_Try it_: Every record below is to be retyped exactly.

Stored data:

=-=-=

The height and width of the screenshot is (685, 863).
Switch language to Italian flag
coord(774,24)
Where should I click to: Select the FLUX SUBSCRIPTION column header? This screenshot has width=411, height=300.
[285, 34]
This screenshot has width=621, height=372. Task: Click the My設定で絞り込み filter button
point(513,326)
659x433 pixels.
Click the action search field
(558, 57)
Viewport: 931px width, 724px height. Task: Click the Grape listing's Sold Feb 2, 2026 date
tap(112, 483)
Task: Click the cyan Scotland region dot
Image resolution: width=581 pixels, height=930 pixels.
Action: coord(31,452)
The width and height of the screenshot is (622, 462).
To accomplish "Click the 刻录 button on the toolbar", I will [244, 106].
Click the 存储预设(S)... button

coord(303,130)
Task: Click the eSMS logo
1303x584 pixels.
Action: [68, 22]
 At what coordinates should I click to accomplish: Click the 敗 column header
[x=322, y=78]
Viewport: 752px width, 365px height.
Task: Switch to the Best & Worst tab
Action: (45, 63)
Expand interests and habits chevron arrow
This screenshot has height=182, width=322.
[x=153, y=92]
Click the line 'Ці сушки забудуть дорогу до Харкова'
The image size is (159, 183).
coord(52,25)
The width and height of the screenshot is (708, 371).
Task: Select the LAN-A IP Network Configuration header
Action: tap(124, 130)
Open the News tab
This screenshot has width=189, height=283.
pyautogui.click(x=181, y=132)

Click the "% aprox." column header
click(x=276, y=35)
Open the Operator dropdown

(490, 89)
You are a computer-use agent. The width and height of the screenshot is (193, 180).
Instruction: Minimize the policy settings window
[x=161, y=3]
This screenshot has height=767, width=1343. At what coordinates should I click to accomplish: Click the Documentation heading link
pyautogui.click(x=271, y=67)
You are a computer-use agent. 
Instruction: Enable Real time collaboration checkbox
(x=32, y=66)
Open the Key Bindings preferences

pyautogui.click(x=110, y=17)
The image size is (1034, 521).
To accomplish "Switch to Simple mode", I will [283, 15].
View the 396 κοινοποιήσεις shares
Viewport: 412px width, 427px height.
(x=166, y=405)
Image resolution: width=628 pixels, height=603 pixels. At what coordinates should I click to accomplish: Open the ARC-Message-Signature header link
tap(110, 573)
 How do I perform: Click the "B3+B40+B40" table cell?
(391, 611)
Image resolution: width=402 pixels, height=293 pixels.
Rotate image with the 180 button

=-=-=

_Written solution_:
The height and width of the screenshot is (685, 863).
Switch language to Italian flag
coord(774,24)
Where should I click to: Select the FLUX SUBSCRIPTION column header? This screenshot has width=411, height=300.
[285, 34]
This screenshot has width=621, height=372. Task: Click the My設定で絞り込み filter button
point(513,326)
659x433 pixels.
Click the action search field
(558, 57)
Viewport: 931px width, 724px height. Task: Click the Grape listing's Sold Feb 2, 2026 date
tap(112, 483)
Task: Click the cyan Scotland region dot
Image resolution: width=581 pixels, height=930 pixels.
Action: coord(31,452)
The width and height of the screenshot is (622, 462).
To accomplish "Click the 刻录 button on the toolbar", I will [244, 106].
Click the 存储预设(S)... button

coord(303,130)
Task: Click the eSMS logo
1303x584 pixels.
Action: [68, 22]
 At what coordinates should I click to accomplish: Click the 敗 column header
[x=322, y=78]
Viewport: 752px width, 365px height.
Task: Switch to the Best & Worst tab
Action: (45, 63)
Expand interests and habits chevron arrow
This screenshot has height=182, width=322.
[x=153, y=92]
Click the line 'Ці сушки забудуть дорогу до Харкова'
The image size is (159, 183).
coord(52,25)
The width and height of the screenshot is (708, 371).
Task: Select the LAN-A IP Network Configuration header
Action: tap(124, 130)
Open the News tab
This screenshot has width=189, height=283.
pyautogui.click(x=181, y=132)

Click the "% aprox." column header
click(x=276, y=35)
Open the Operator dropdown

(490, 89)
You are a computer-use agent. The width and height of the screenshot is (193, 180).
Instruction: Minimize the policy settings window
[x=161, y=3]
This screenshot has height=767, width=1343. At what coordinates should I click to accomplish: Click the Documentation heading link
pyautogui.click(x=271, y=67)
You are a computer-use agent. 
Instruction: Enable Real time collaboration checkbox
(x=32, y=66)
Open the Key Bindings preferences

pyautogui.click(x=110, y=17)
The image size is (1034, 521).
To accomplish "Switch to Simple mode", I will [283, 15].
View the 396 κοινοποιήσεις shares
Viewport: 412px width, 427px height.
(x=166, y=405)
Image resolution: width=628 pixels, height=603 pixels. At what coordinates should I click to accomplish: Open the ARC-Message-Signature header link
tap(110, 573)
 How do I perform: Click the "B3+B40+B40" table cell?
(391, 611)
Image resolution: width=402 pixels, height=293 pixels.
Rotate image with the 180 button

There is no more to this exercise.